Water tower in DUMBO. I like water towers, and kept wanting to draw them, but you're always viewing them from far below. I kept seeing this one, close to and on level with the Manhattan Bridge, from the subway. So I walked up the north path of the bridge, which is a narrow bike lane where I wasn't supposed to be. But it put me right in front of the structure.

Water towers are one of the signature traits of the New York skyline. They're everywhere, and though they look like relics, they're actually in use. In the 1880s, New York City mandated that buildings taller than six stories be equipped with a water tank. The tanks use gravity to supply water pressure to the floors below, and they are often constructed of wood rather than steel due to cost, superior insulation, and less maintenance.

There are two remaining companies that construct all of NYC's water towers, Rosenwach Tank Company and Isseks Brothers, both founded in the 18902 and still family owned. This one was built by Rosenwach; you can tell by the rosette on top that is shaped like a double-R.

Tuesday, October 11, 2016

1st and 1st

For years and years now, the intersection around First Ave. and First St./Houston St. has been torn up with construction.

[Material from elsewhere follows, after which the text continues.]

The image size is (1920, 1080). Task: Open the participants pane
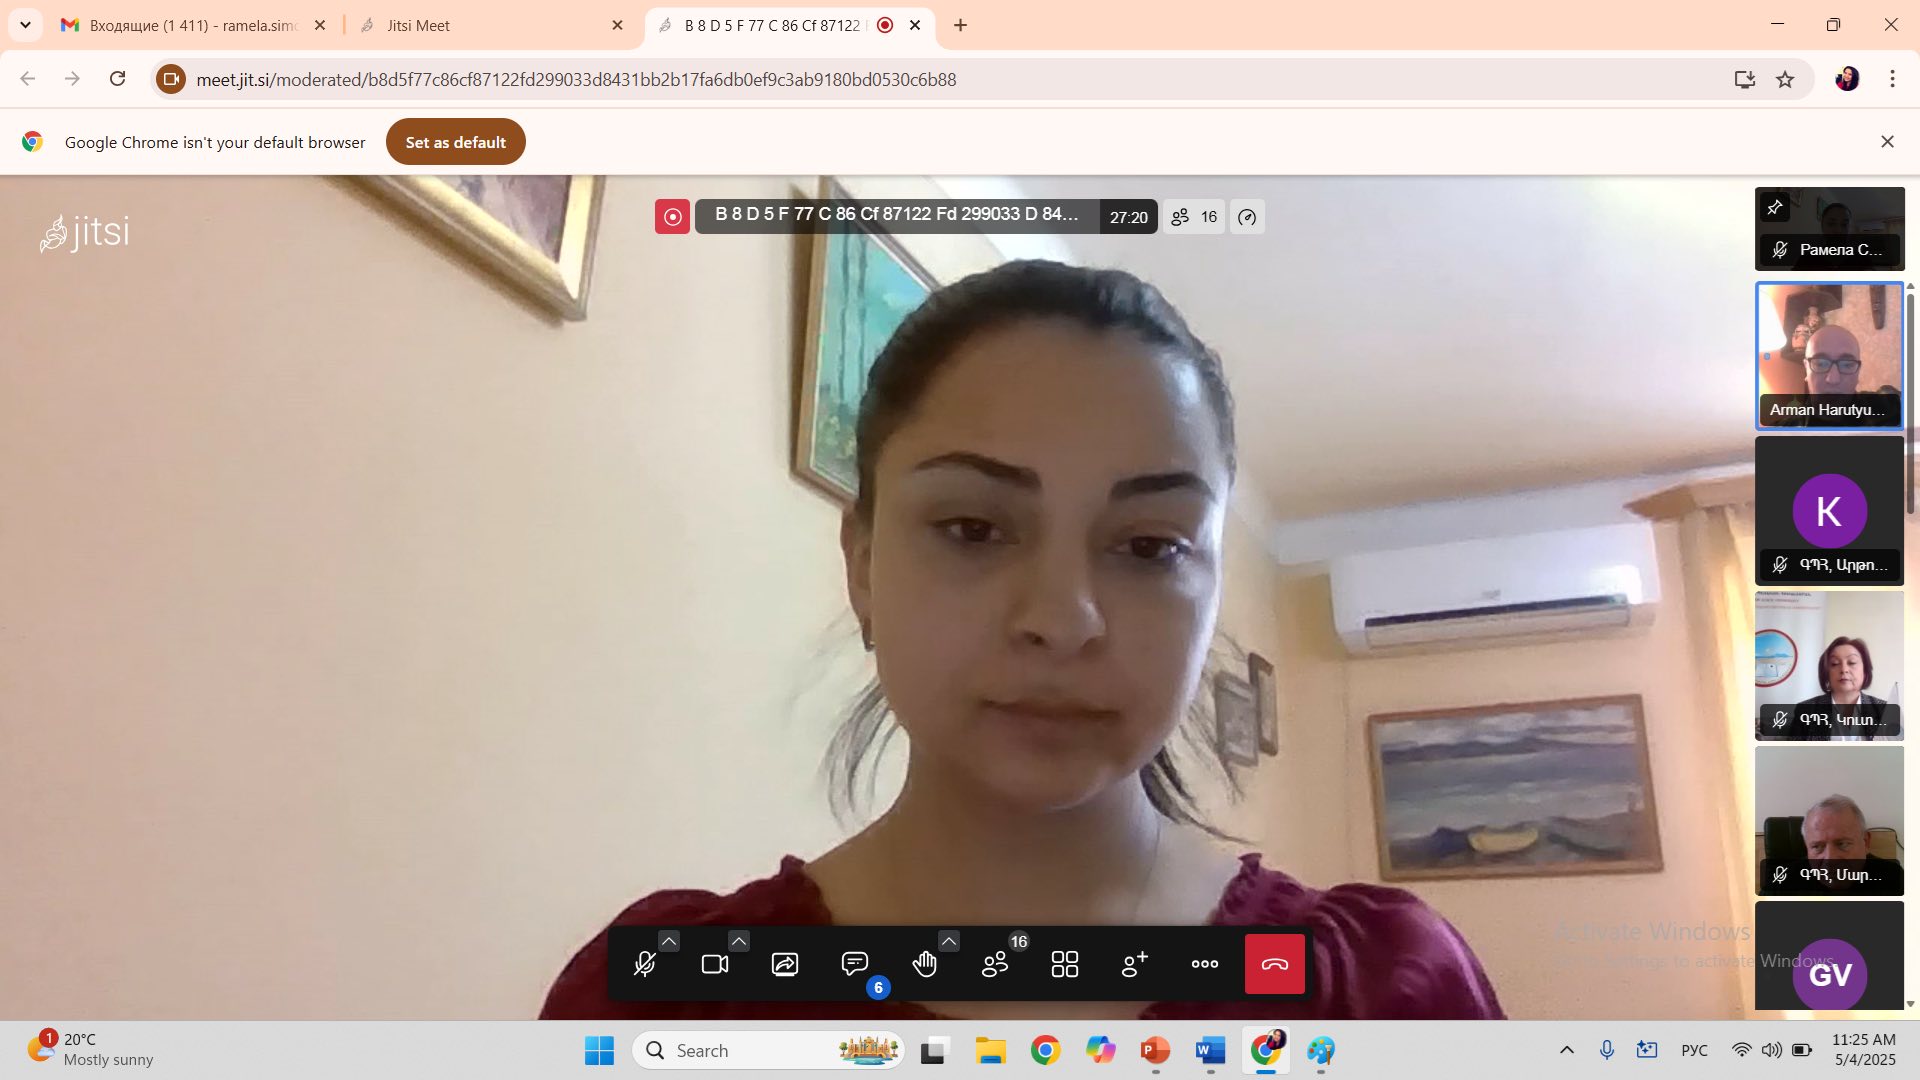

It's pretty bad, because it's the intersection of two major streets, a busy subway stop dumping pedestrians onto the street, and a bike lane. So I was pleasantly surprised at the beginning of the summer to see that construction was finally complete! The roads freshly paved, the bulldozers gone, the sidewalks open, the bike lane free and clear.

So of course, a week later, they were digging it all up again. The exact same spot!

This one was actually done over two or three days. Everytime I went to draw it, they would come and move it.

Fire hydrants to be installed. I'd never thought about how far underground a fire hydrant extends.

A steam roller. Why are they still called steam rollers? They don't run on steam anymore, do they?

Saturday, October 8, 2016

Inktober Week 1

Inktober is this drawing challenge created by a guy named Jake Parker. The exercise is to do one ink drawing per day for the month of October. I've heard of it before, but always forgot about it until the month was well under way, but this year I'm doing it. This is the first week's worth.

I don't have a strategy for them, except to not count any of the urban sketchbook stuff that I might do over the month, because that's the sort of thing I do all the time. Instead, I'll try to do something different than usual; drawing directly in pen without a preliminary pencil sketch, drawing quickly, using a brush, etc.